The campground is located on the northern end of the island, and has accommodations for both tents and travel trailers.  The campground also boasts its own store and restroom/shower facilities.  Note that the restrooms are not usually stocked with hand soap or paper towels, so bring your own.  There are also cabins for rent on the southern end of the island and a few private homes as well.  If you plan on spending the night on the island, plan it months, if not a year, ahead of time.  The campground sports 200 spaces and there are around 13 cabins and they all fill up fast.

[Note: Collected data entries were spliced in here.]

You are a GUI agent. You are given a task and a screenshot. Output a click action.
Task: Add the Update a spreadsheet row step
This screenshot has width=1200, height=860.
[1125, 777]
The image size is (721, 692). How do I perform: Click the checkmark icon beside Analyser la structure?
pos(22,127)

On most days you can surf at Hunting Island, with the best surf coming on the rising tide, about two to three hours before high tide.  There is a sandy bottom, with the occasional tree stump close in to shore due to constant erosion.  The surf has a beach break, with average swells for the east coast and short to medium wave lengths.  Some days there is also an undertow to contend with.  While the waves aren’t spectacular or particularly powerful they are decently fast and you can certainly spend a good day surfing there.  Catch a good north east swell and the surfing steps up with faster, more powerful waves.  Eastern swells are a bit softer and southern swells make for poor surfing.

Most people hit the beach mid-island around the lighthouse area, which tends to be the most crowded.  Head south from there and the crowds thin out.  Possibly the best waves are on the southern end near the cabins.  During the week, though, crowding isn’t usually an issue.  Surfers many days will have the waves to themselves, as it is rare to see more than a handful surfing off the island at any time.

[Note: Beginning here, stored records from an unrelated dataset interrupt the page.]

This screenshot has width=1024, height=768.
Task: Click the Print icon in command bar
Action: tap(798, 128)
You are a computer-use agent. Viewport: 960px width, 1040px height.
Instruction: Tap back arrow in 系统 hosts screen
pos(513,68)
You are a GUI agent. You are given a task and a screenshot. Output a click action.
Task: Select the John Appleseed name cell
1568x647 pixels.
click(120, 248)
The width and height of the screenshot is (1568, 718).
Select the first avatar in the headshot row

The swells aren’t too large, so sea kayaking is always a possibility.  Another great place to kayak on the southern end of the island is the lagoon.  The lagoon was created by sand dredging and is home to a variety of sea creatures, including barracuda and sea horses.  Since it opens up to the sound between Hunting and Fripp islands, the water is usually quite peaceful, making for easy paddling.  Bring your own kayak, because kayak rentals are few and far between.  The closest thing to a surf shop resides in Beaufort, about a 45 minute drive away.

The nature trail, approximately six miles,  runs the length of the island through forested sand dunes and doubles back from the southern tip along the lagoon and ends at the lighthouse area.  You can pick up the trail at the campground or lighthouse area.  There is also a branch that leads to the boardwalk and observatory on the western side of the island in the salt marshes.  There are also bike trails that criss-cross the island, but nothing really noteworthy.

Hunting Island State Park also serves as a hatching place for loggerhead turtles.  Beginning in mid-May, the female loggerheads lay their eggs in nests on the beach at night.  Interested people may volunteer to help during the hatching months – mid-July through October – to keep watch on the beach and keep any predators from getting the newly hatched turtles as they make their way to the ocean.